## Stated task
Rewrite the rows starting at the line that contains "You are a computer-use agent. 1489x812" and ending at the line that contains "Focus the MentorNet", replacing "Instruction" with "Command" and leaving everything else unchanged.

Start of Extracted data

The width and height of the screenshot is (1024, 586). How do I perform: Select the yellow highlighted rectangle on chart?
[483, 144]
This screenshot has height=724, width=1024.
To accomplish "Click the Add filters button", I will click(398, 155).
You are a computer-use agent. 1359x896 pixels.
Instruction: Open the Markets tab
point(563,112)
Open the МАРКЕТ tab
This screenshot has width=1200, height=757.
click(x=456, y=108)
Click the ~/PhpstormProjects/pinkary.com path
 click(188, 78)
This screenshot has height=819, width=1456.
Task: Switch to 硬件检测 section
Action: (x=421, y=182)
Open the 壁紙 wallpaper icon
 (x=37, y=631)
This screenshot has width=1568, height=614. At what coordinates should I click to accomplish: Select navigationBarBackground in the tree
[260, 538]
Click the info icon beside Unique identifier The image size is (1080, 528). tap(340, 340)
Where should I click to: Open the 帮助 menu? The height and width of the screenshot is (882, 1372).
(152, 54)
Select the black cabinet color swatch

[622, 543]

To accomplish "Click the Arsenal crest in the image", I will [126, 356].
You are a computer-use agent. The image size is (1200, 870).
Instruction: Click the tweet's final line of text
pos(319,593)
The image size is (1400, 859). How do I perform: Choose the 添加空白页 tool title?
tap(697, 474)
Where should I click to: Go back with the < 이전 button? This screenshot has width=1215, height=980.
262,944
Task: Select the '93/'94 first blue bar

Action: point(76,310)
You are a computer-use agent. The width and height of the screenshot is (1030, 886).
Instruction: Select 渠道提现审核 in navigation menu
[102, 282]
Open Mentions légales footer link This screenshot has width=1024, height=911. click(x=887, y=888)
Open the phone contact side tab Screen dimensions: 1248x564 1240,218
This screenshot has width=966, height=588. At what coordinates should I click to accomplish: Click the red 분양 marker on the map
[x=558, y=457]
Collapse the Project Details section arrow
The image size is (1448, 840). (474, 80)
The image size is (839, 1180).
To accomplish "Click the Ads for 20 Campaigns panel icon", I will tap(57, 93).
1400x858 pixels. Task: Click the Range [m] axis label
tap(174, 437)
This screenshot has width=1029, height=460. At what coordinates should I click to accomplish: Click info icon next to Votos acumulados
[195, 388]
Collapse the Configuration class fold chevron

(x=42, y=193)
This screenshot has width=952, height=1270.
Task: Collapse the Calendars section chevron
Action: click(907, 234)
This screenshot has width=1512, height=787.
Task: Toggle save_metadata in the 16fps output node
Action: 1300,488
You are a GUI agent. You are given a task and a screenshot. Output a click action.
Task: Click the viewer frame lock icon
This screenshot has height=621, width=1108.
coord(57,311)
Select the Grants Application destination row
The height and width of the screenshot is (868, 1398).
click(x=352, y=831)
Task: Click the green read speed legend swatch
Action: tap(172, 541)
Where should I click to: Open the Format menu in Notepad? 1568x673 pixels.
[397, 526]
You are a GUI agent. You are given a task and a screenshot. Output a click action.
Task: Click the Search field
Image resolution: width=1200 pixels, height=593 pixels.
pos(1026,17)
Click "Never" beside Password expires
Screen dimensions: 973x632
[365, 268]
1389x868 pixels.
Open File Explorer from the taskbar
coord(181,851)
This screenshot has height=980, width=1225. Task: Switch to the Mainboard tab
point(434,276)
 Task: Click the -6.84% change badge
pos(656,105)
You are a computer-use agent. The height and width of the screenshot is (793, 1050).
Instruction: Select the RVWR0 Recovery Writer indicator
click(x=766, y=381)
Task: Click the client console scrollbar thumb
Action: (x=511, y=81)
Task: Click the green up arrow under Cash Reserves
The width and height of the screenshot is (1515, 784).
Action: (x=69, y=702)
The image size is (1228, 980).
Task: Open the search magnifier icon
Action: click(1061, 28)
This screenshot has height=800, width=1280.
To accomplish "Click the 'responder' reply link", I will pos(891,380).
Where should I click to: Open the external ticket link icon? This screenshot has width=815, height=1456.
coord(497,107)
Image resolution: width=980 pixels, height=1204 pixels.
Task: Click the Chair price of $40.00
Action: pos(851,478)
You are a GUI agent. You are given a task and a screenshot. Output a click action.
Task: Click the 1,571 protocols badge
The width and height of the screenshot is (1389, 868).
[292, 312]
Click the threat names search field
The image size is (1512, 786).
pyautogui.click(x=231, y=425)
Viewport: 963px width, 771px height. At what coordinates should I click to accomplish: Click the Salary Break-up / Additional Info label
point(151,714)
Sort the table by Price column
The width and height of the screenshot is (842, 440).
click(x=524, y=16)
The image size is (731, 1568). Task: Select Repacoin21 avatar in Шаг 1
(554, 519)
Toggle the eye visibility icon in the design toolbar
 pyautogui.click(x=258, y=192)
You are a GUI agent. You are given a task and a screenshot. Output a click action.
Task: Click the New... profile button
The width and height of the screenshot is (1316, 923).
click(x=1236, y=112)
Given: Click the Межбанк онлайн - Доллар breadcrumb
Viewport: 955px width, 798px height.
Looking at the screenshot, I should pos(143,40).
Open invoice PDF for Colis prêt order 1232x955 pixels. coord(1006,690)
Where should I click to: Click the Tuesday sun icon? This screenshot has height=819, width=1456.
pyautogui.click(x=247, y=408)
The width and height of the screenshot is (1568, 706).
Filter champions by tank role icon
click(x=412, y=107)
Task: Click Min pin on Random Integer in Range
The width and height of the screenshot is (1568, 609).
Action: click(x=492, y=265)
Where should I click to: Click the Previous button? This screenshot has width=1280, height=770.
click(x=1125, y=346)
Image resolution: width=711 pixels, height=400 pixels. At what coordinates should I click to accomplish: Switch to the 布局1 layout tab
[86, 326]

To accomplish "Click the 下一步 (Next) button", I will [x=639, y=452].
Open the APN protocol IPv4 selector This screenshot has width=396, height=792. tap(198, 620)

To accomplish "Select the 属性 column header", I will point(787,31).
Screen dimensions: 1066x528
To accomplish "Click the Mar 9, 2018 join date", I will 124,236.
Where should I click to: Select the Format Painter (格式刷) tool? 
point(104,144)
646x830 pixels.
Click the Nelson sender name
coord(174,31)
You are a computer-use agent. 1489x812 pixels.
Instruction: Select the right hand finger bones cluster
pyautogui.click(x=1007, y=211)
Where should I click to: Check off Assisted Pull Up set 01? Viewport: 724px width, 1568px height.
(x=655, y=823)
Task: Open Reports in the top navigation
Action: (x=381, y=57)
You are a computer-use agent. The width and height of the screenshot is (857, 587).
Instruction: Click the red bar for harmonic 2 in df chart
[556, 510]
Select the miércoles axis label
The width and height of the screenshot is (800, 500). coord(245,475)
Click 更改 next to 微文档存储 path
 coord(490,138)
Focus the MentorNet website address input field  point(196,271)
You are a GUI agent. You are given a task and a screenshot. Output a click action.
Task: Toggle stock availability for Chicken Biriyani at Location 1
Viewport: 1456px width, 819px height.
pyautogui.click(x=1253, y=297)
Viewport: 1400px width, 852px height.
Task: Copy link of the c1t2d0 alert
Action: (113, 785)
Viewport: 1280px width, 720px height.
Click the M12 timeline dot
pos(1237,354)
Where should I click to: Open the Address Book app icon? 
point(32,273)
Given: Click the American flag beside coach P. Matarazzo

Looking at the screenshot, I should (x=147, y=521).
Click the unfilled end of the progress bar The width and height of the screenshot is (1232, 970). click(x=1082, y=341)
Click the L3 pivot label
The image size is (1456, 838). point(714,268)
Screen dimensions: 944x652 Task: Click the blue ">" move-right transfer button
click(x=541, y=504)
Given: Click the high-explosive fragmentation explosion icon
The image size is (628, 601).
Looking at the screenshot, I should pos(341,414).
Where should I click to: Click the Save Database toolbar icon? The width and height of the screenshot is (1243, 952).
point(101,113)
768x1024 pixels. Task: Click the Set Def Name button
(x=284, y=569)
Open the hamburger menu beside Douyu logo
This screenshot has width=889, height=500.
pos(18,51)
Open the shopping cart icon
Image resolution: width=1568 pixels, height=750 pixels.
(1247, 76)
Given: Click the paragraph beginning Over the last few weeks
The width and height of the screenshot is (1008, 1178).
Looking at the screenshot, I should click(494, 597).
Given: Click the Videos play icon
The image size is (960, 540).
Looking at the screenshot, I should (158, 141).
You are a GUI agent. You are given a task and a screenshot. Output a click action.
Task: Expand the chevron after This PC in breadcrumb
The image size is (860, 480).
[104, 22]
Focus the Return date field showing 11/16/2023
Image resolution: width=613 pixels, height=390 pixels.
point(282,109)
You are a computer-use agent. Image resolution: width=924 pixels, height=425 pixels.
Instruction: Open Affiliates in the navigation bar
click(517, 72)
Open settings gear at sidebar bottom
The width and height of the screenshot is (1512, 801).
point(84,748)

End of Extracted data

## Written response
You are a computer-use agent. 1489x812 pixels.
Command: Select the right hand finger bones cluster
pyautogui.click(x=1007, y=211)
Where should I click to: Check off Assisted Pull Up set 01? Viewport: 724px width, 1568px height.
(x=655, y=823)
Task: Open Reports in the top navigation
Action: (x=381, y=57)
You are a computer-use agent. The width and height of the screenshot is (857, 587).
Command: Click the red bar for harmonic 2 in df chart
[556, 510]
Select the miércoles axis label
The width and height of the screenshot is (800, 500). coord(245,475)
Click 更改 next to 微文档存储 path
 coord(490,138)
Focus the MentorNet website address input field  point(196,271)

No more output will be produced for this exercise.